Problem statement:
The result should be the lines from the one holding "The height and width of the screenshot is (244, 349)." to the final line of the records below, repeated exactly and with no pictures.

Given information:
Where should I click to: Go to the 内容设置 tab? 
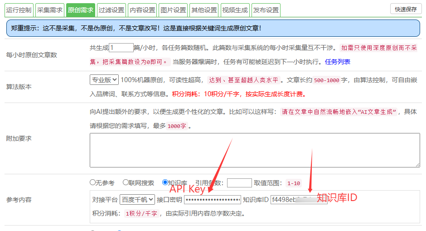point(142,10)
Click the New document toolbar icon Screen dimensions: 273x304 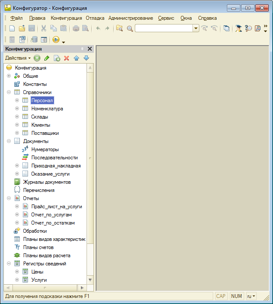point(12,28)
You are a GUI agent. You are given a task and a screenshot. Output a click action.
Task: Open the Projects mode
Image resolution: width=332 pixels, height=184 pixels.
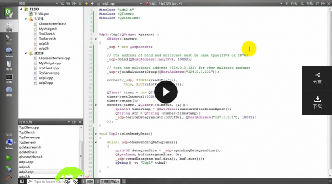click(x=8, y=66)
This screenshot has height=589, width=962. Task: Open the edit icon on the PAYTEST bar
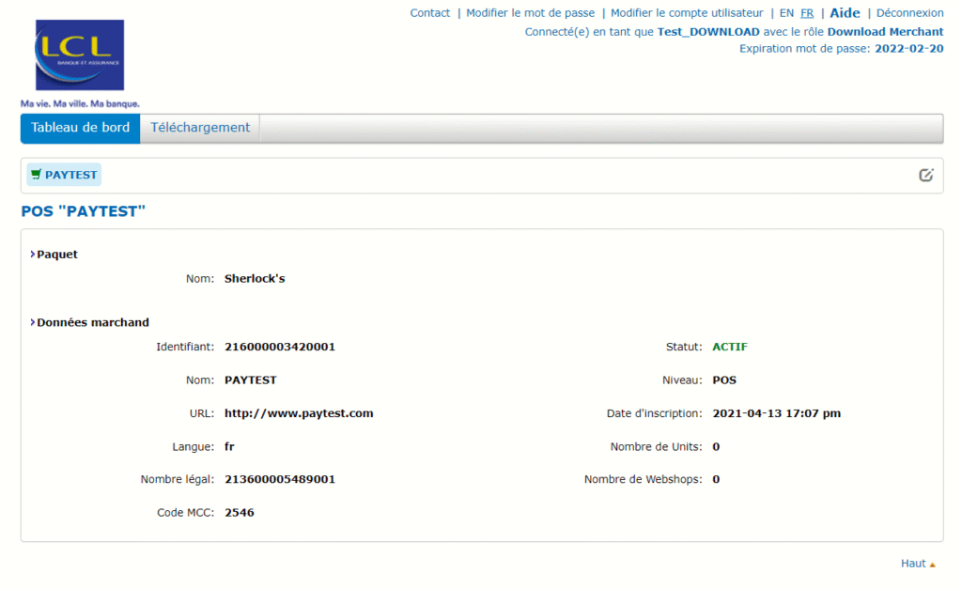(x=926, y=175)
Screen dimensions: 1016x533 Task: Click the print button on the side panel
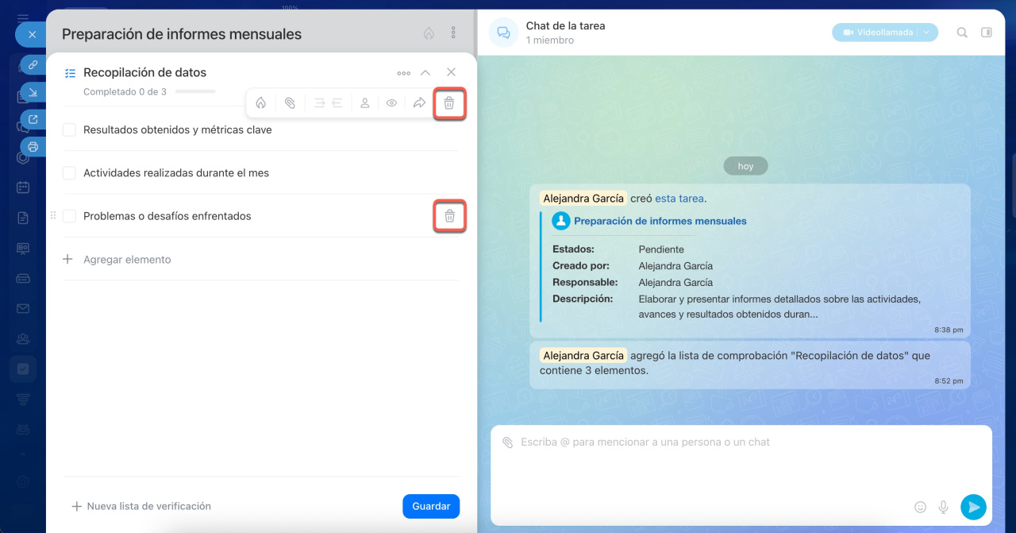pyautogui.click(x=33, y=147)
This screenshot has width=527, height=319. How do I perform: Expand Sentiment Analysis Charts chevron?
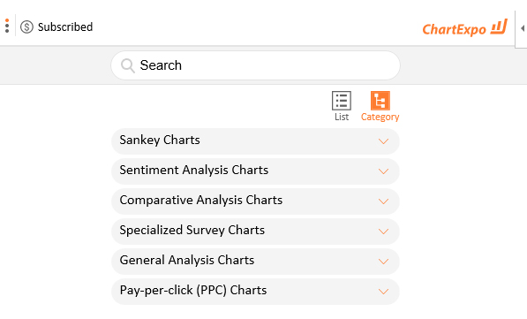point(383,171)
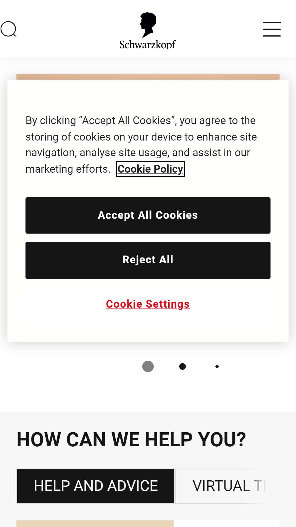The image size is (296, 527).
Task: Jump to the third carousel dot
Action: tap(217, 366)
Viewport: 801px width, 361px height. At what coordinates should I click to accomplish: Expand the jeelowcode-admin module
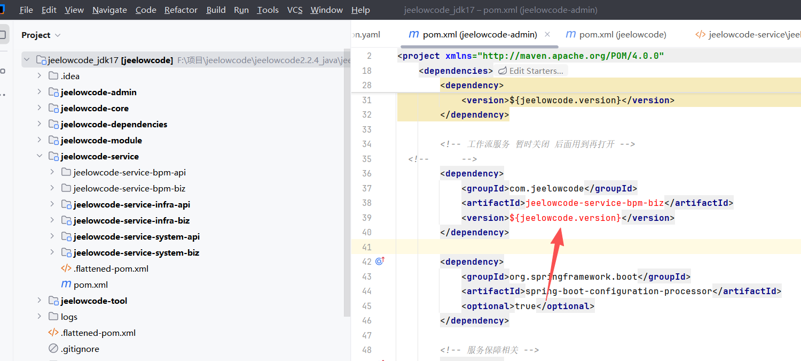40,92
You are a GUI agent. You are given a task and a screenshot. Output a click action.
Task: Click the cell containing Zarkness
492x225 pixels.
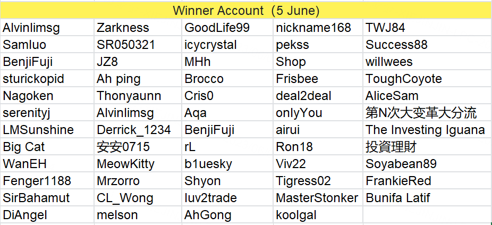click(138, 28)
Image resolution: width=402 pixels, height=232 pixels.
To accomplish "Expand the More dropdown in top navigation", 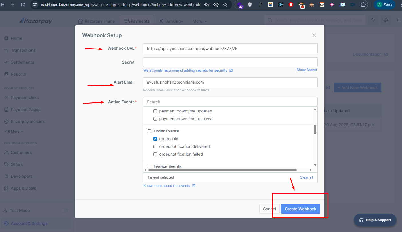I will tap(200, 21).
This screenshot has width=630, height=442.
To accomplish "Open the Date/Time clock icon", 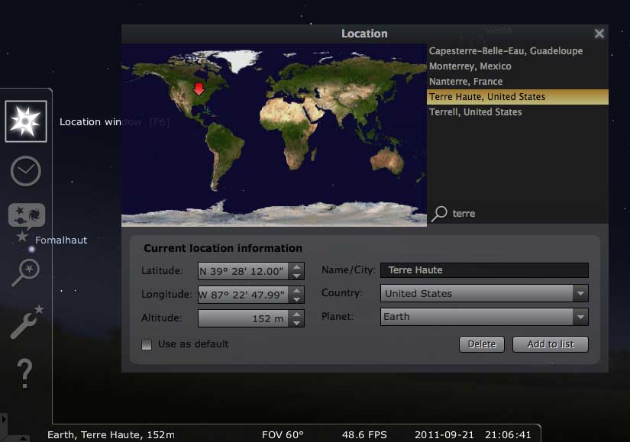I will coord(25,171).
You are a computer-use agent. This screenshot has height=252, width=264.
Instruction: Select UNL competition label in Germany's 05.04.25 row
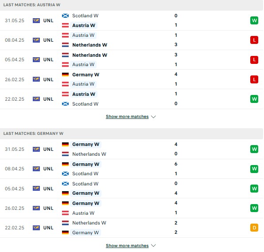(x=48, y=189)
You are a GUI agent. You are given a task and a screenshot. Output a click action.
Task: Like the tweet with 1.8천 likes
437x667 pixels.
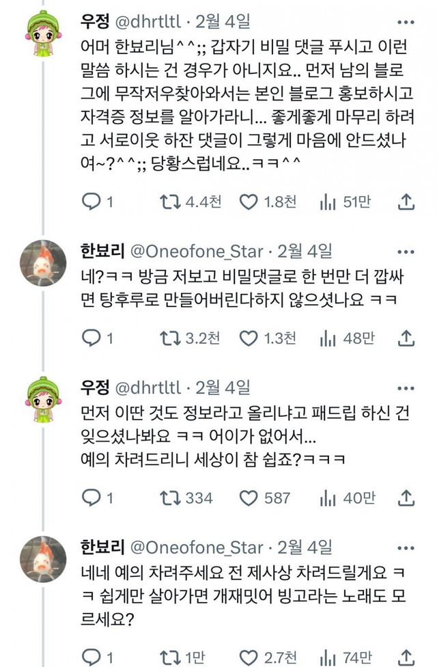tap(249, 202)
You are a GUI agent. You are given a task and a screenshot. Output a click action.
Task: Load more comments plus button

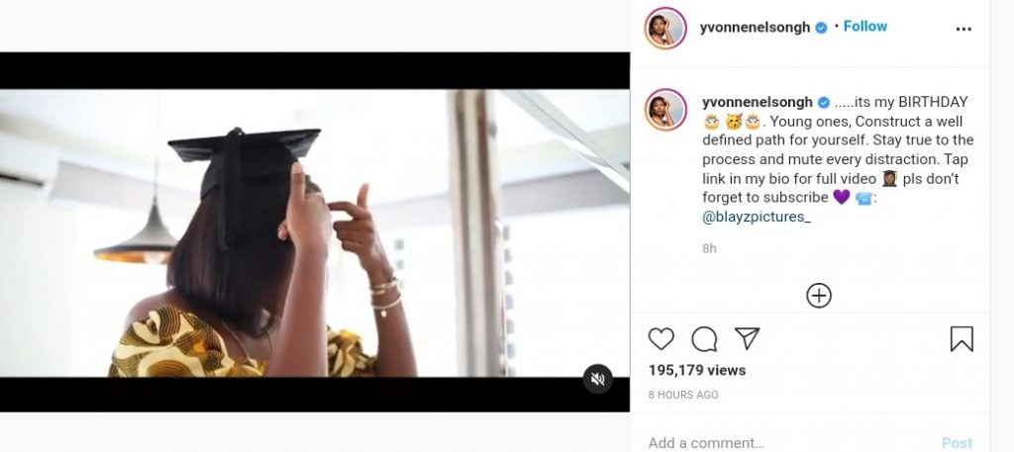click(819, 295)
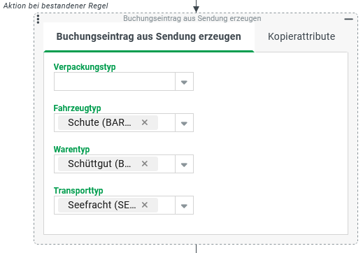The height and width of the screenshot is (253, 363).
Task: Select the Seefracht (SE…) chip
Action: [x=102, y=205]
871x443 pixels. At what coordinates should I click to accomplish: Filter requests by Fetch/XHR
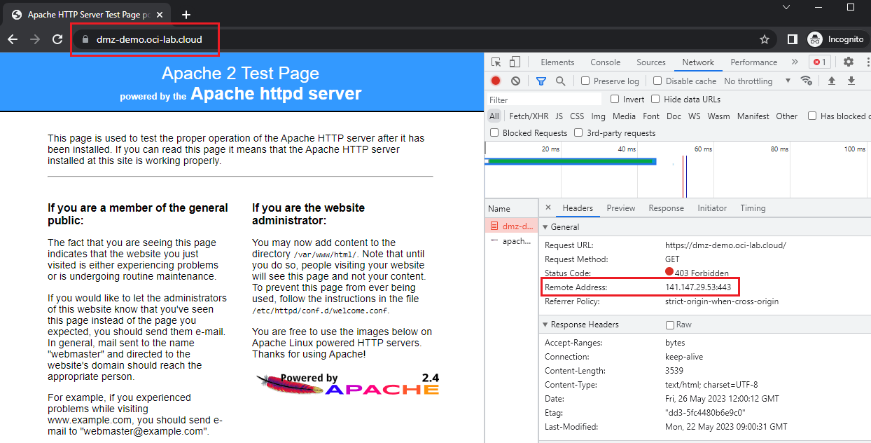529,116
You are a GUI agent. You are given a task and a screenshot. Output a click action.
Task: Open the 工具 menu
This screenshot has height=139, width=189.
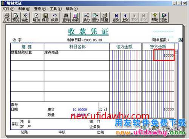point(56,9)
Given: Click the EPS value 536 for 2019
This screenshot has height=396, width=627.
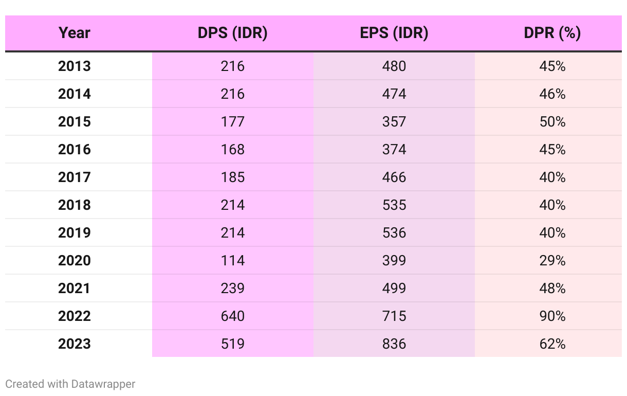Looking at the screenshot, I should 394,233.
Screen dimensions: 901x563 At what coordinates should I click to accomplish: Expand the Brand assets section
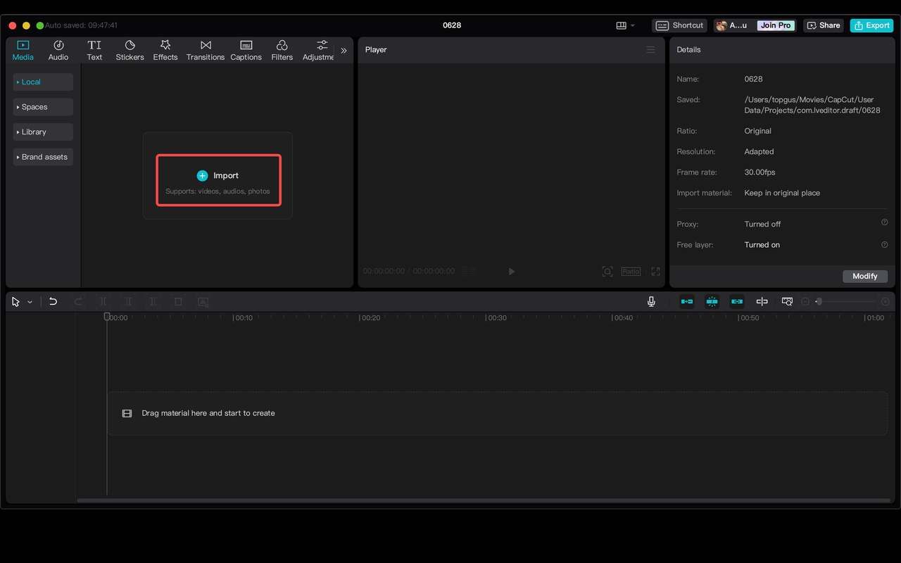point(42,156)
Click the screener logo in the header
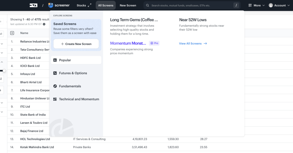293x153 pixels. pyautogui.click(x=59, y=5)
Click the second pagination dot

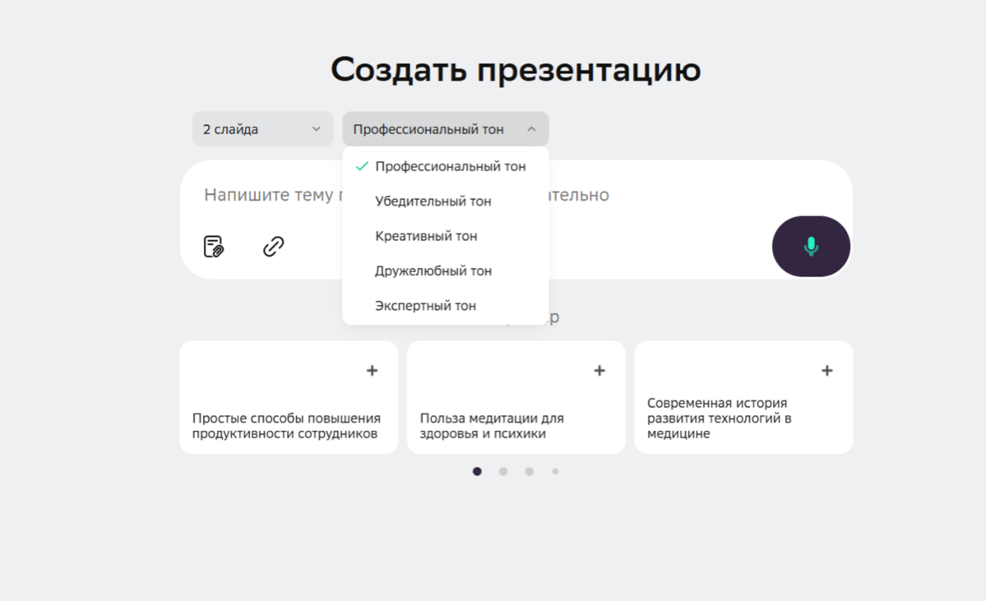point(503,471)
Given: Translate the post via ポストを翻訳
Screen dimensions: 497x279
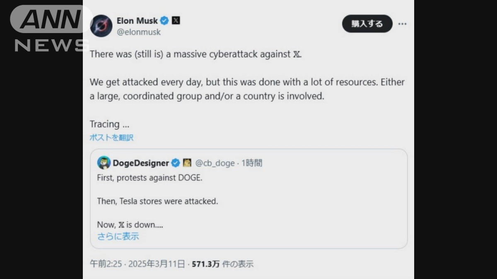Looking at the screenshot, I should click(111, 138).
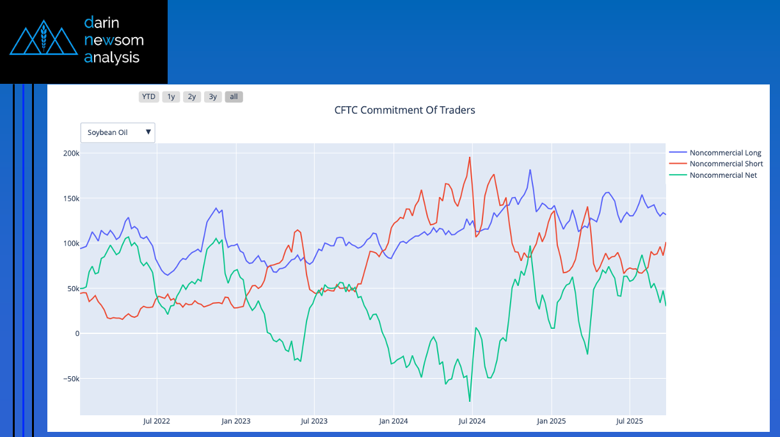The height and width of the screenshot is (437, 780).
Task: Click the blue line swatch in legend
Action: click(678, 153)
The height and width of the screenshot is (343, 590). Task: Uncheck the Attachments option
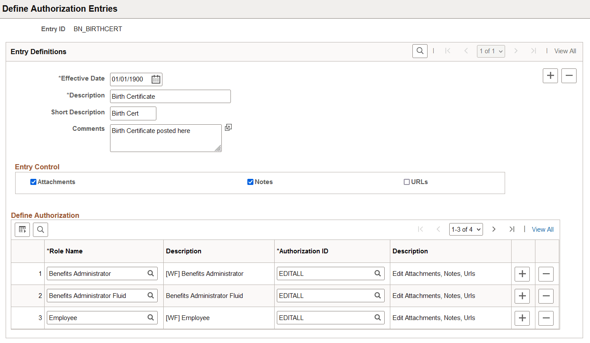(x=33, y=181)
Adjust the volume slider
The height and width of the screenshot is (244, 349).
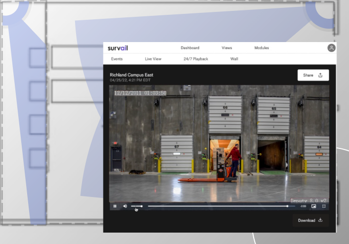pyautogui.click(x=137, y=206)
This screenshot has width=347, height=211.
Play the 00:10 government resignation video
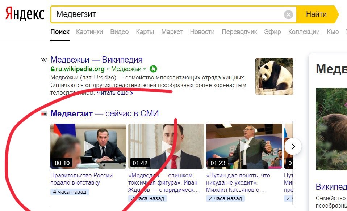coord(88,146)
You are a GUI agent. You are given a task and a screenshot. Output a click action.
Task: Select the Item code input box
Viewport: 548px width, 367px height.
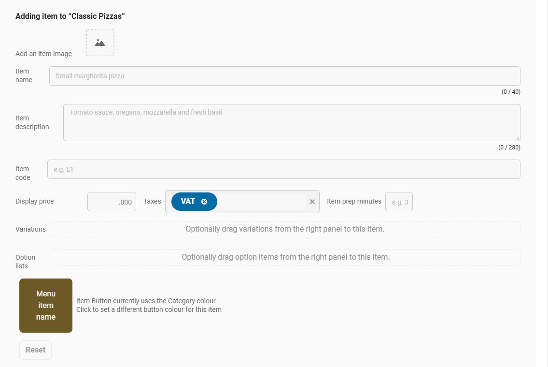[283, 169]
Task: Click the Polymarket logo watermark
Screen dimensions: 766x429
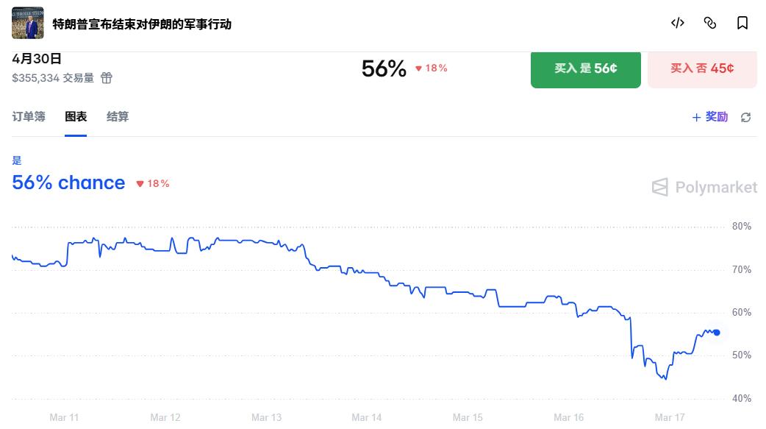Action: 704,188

Exercise result:
The height and width of the screenshot is (244, 349).
pyautogui.click(x=137, y=206)
This screenshot has width=347, height=211.
Play the 00:10 government resignation video
coord(88,146)
You are a GUI agent. You are given a task and a screenshot. Output a click action.
Task: Select the Item code input box
Viewport: 548px width, 367px height.
[283, 169]
Task: Click the Polymarket logo watermark
Screen dimensions: 766x429
Action: 704,188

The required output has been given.